Bavaria’s State Painting Collections has kept an internal list of 200 artworks in its possession that it “clearly” believed were Nazi-looted works, German media has revealed.
A further 800 “may have been” looted, according to the list.
The news was “bad but unsurprising”, Hilary Freeman, an author whose grandparents fled Nazi Germany to settle in London, told Brussels Signal on February 27.
Nicole Lampert, a board member of The Jewish News and journalist who writes regularly about anti-Semitism, also told Brussels Signal: “It is absolutely astonishing that 80 years since the war ended, the State of Bavaria, the birthplace of the Nazi party, is still holding on to up to 1,000 works of art looted from Jewish people.
“Time to give the artworks back to the descendants of those it once belonged to. Surely they don’t need more time? All they have been doing over the decades is dragging their feet,” claimed Lampert.
Bavaria’s culture minister Markus Blume promised “more transparency” in a February 26 statement, after Germany’s Süddeutsche Zeitung newspaper on February 19 had revealed the existence of the list on February 19.

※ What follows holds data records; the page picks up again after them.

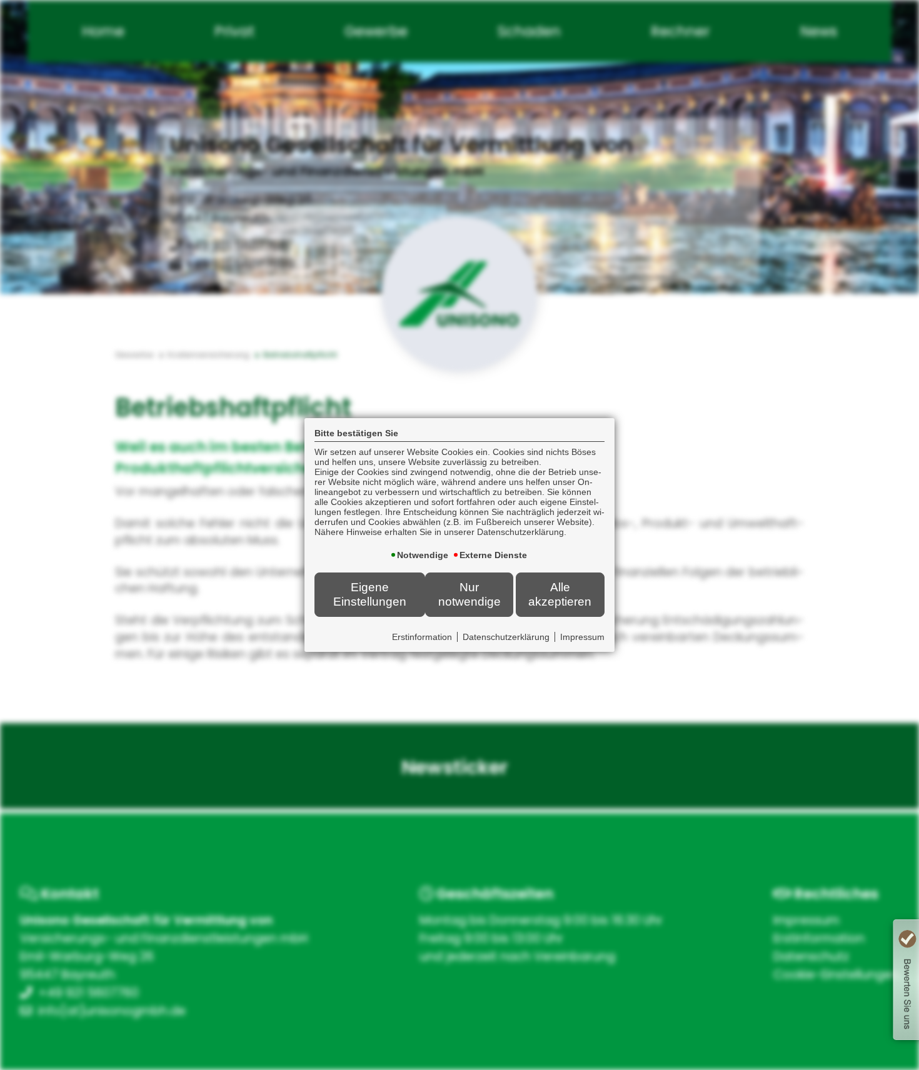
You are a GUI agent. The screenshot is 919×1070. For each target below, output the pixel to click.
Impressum (582, 637)
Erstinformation (422, 637)
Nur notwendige (469, 594)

A “deeper examination of the provenance research practice at the Bavarian State Painting Collections revealed that some questions remained open or left room for misunderstandings and misinterpretations”, Blume said.
The culture minister has personally kept a 1903 Picasso painting a Jewish family has said was looted from them.
Blume, a Bavarian Christian Social Union (CSU) politician who has been State’s culture minister since 2022, has not permitted the federal government’s Limbach Commission to appraise the painting, Portrait of Madame Soler.
The Limbach Commission was set up in 2003 to investigate claims about Nazi looted art in government hands.
There is no recourse in Germany for looted artwork in private hands.
Raymond Dowd, a specialist in art restoration and partner at New York law firm Dunnington, Bartholow & Miller, said: “Shamefully, Germany’s courts have been closed to claims against private collectors since shortly after World War II, protecting the spoils of former Nazis.”
This was “an important point the news media misses”, he added.
The Limbach Commission, which Germany’s outgoing government has shut down, was “ineffective”, Dowd said, adding: “Let’s see if the new arbitration process works any better”.
Responding to the controversy, Blume promised to devote €1 million to employ researchers for a new “provenance task force”. It has kept one in-house provenance researcher on its staff since 2008.
The Bavarian State Painting Collections said on its website that it had returned 24 looted works to descendants of their rightful owners since 1998.
Most of these works were “of lesser value’’ and “really valuable works have not been returned”, argued Bavarian State MP Sanne Kurz.
Blume was “demanding consequences” after the embarrassing revelations, said German journalist Olaf Przybilla in a February 26 comment piece in Süddeutsche Zeitung
But he added: “The only problem is that, according to the organisational chart, exactly one person is responsible for this: Himself.”